Subject of Probability Theory
Consider an experiment in which an event $A$ may or may not occur. Examples of such experiments include:
a) Experiment: manufacturing a specific product, Event $A$: the product meets the standard;
b) Experiment: tossing a coin, Event $A$: heads appears;
c) Experiment: shooting five times at a target, Event $A$: scoring 30 points;
d) Experiment: entering a program into a computer, Event $A$: error-free input.
Common to all these experiments is that each can be repeated under certain conditions as many times as desired. Such experiments are called trials. Events are classified into the following types: random, certain, and impossible.
A random event is one that may or may not occur under the given conditions.

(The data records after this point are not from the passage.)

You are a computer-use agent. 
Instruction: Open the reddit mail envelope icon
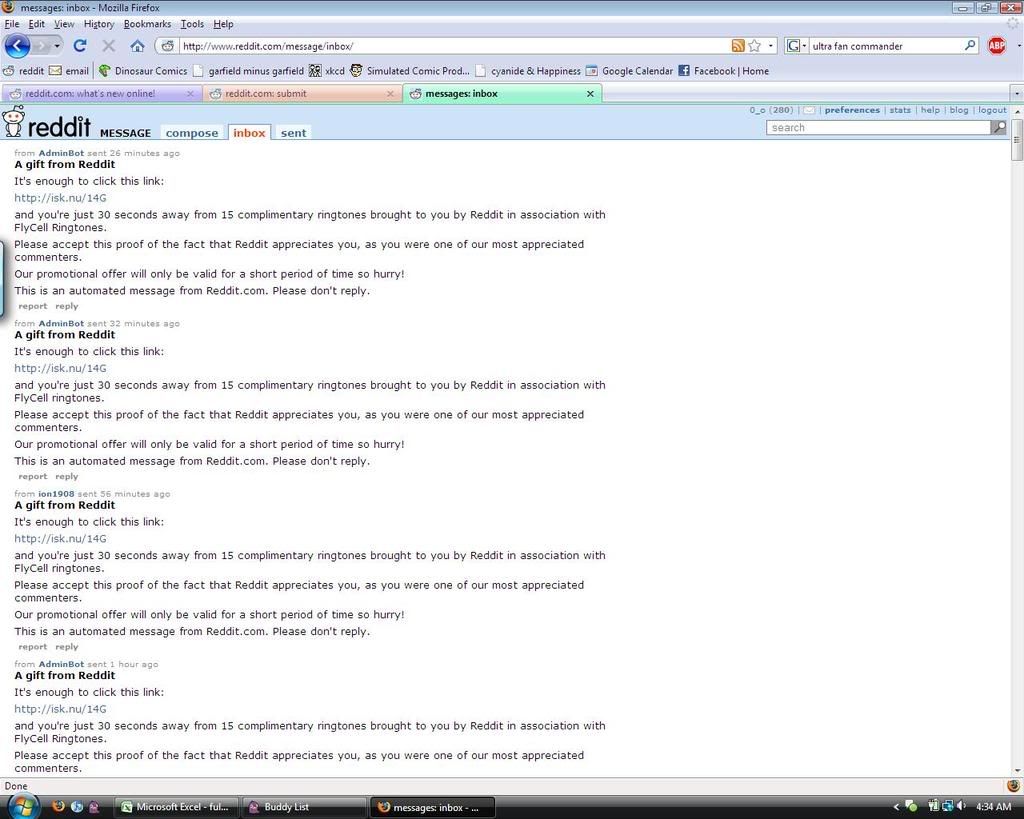pos(809,110)
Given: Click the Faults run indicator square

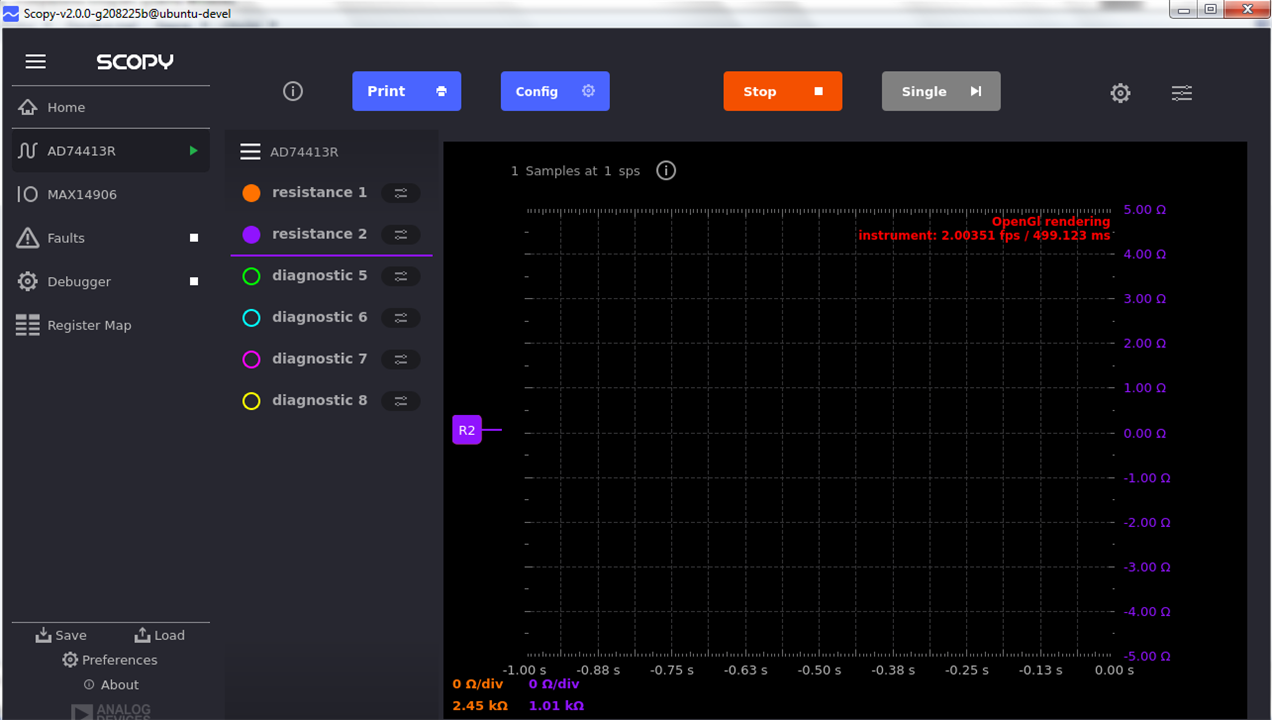Looking at the screenshot, I should point(194,238).
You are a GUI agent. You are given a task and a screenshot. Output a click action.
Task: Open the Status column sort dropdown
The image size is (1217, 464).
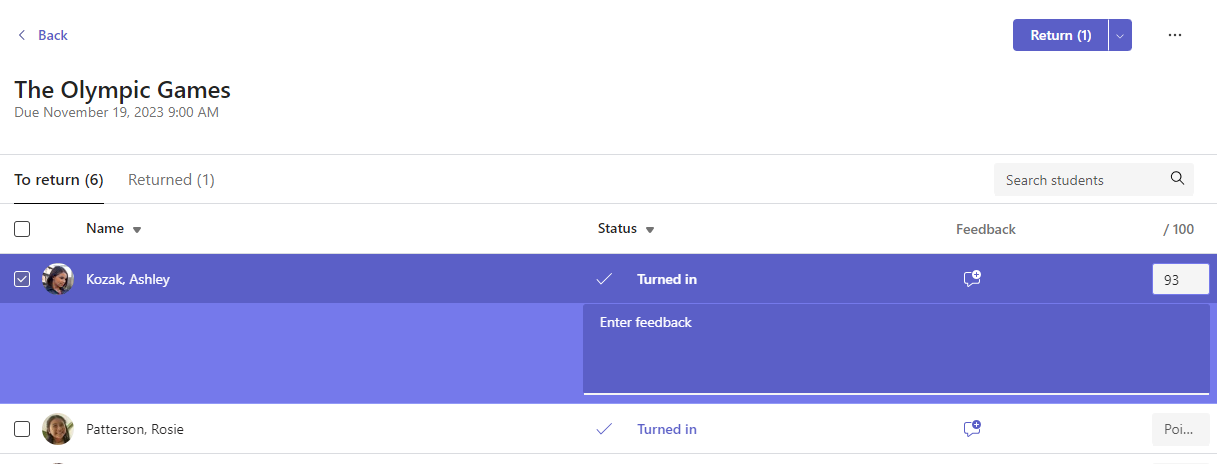coord(650,230)
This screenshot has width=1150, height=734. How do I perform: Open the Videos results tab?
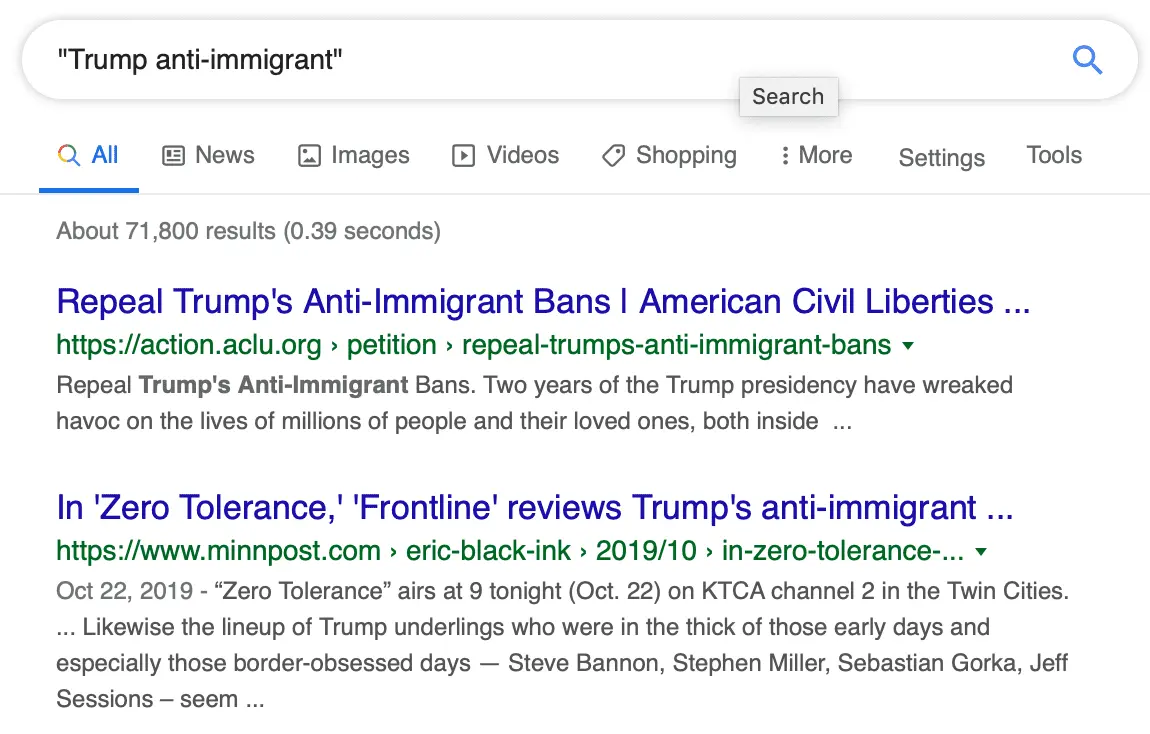click(522, 156)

A certain event is one that will definitely occur under the given conditions.
An impossible event is one that cannot occur under the given conditions.
For example, if an urn contains only white balls, drawing a white ball from the urn is a certain event, while drawing a ball of another color is an impossible event. Tossing a coin can result in heads as a random event because tails may also appear.
Random events are denoted by capital Latin letters, such as $A$, $B$, $C$, $D$, $X$, $Y$, $A_1$, $A_2, \ldots, A_n$.
Each random event results from many random or unknown causes affecting the event, making it impossible to predict the outcome of a particular trial. However, by repeating the experiment many times under the same conditions, one can identify a certain pattern of occurrence or non-occurrence of the event. This pattern is known as the probabilistic regularity of mass homogeneous random events.
In probability theory, mass homogeneous random events are those that occur repeatedly under the same conditions or when many identical events occur.
For example, tossing one coin 1000 times or tossing 1000 identical coins once is considered the same event in probability theory. The subject of probability theory is the study of probabilistic regularities of mass homogeneous random events.